* What the exercise asks *
Please copy out the lines in the entries that contain "sidebar".

######

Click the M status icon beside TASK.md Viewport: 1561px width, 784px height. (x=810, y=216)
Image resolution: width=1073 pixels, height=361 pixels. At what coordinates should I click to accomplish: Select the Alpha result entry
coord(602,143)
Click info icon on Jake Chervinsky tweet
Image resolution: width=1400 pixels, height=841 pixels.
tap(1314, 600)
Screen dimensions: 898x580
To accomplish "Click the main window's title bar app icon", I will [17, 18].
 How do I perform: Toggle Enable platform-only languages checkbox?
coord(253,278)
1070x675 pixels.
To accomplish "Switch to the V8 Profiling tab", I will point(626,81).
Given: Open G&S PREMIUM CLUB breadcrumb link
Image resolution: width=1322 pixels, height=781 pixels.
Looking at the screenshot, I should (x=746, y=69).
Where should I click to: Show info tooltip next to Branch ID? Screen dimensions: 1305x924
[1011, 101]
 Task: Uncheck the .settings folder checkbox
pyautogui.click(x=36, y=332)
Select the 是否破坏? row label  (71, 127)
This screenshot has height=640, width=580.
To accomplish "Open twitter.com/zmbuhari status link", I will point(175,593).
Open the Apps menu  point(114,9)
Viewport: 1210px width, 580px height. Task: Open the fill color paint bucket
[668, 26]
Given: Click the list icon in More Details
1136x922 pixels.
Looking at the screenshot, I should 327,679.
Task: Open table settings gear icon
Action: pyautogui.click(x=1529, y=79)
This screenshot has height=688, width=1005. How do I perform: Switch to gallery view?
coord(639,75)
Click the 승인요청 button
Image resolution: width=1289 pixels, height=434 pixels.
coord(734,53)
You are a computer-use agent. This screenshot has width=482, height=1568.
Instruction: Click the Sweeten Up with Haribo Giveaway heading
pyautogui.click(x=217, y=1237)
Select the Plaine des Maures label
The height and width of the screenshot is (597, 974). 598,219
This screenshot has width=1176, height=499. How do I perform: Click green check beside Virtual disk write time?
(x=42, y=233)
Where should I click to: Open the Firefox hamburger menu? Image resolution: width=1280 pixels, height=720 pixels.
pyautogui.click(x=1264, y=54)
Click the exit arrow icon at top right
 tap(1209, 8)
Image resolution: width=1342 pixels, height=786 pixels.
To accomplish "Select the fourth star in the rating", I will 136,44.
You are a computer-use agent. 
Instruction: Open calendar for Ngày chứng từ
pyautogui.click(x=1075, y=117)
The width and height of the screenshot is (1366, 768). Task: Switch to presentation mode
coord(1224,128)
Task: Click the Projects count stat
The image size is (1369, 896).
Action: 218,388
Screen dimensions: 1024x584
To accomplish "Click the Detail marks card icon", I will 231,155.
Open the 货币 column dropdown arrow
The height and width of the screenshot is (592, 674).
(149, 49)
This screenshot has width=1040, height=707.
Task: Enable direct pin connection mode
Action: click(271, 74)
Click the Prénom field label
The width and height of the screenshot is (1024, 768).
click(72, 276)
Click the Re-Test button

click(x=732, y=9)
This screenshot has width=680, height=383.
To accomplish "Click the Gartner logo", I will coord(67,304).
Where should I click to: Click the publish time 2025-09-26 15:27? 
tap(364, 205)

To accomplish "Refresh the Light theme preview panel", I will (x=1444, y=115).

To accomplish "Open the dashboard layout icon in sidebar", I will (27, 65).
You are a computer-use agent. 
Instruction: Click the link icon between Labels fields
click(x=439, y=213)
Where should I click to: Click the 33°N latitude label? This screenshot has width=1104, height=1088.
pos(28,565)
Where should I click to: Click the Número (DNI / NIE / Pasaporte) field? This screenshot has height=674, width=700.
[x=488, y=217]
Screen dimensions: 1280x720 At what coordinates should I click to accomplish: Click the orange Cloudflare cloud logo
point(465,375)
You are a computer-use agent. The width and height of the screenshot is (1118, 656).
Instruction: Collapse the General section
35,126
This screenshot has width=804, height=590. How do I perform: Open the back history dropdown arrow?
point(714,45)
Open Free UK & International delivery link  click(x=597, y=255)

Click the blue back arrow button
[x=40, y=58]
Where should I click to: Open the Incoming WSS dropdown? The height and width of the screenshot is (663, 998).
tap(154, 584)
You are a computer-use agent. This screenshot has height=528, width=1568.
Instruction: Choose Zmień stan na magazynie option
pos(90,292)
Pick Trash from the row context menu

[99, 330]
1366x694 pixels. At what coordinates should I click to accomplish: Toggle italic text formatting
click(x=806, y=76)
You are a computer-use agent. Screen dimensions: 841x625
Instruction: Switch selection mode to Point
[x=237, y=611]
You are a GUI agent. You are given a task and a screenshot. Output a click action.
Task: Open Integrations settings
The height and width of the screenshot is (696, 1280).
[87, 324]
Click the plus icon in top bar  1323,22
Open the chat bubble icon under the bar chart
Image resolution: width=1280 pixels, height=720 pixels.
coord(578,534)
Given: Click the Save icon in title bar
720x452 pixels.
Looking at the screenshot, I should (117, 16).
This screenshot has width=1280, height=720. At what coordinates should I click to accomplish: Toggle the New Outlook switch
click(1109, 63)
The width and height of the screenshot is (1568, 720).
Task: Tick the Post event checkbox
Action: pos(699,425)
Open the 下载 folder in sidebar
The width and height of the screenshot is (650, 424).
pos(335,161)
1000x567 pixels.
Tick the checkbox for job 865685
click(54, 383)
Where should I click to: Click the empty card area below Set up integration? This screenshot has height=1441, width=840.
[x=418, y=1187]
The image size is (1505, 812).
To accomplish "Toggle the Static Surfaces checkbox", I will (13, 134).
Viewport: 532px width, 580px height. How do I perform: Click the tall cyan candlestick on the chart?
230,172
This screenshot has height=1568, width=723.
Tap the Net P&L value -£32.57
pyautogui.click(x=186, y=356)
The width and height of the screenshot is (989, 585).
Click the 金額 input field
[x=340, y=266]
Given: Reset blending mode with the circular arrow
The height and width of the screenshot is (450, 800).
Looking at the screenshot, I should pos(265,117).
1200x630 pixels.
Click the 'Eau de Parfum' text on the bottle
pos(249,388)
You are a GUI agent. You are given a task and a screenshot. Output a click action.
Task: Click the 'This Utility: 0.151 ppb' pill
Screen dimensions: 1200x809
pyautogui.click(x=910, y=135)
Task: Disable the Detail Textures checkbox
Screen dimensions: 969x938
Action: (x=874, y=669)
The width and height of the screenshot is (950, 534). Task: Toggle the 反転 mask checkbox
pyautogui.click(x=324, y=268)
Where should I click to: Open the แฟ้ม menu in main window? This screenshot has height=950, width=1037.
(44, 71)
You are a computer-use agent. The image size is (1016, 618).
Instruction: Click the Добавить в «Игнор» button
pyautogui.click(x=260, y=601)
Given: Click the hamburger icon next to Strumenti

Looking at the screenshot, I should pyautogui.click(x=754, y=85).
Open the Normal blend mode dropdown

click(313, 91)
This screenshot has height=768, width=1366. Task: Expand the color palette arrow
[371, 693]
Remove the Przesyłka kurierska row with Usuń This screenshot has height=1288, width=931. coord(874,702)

######

* Response to the exercise *
To accomplish "Open the dashboard layout icon in sidebar", I will (27, 65).
Open the 下载 folder in sidebar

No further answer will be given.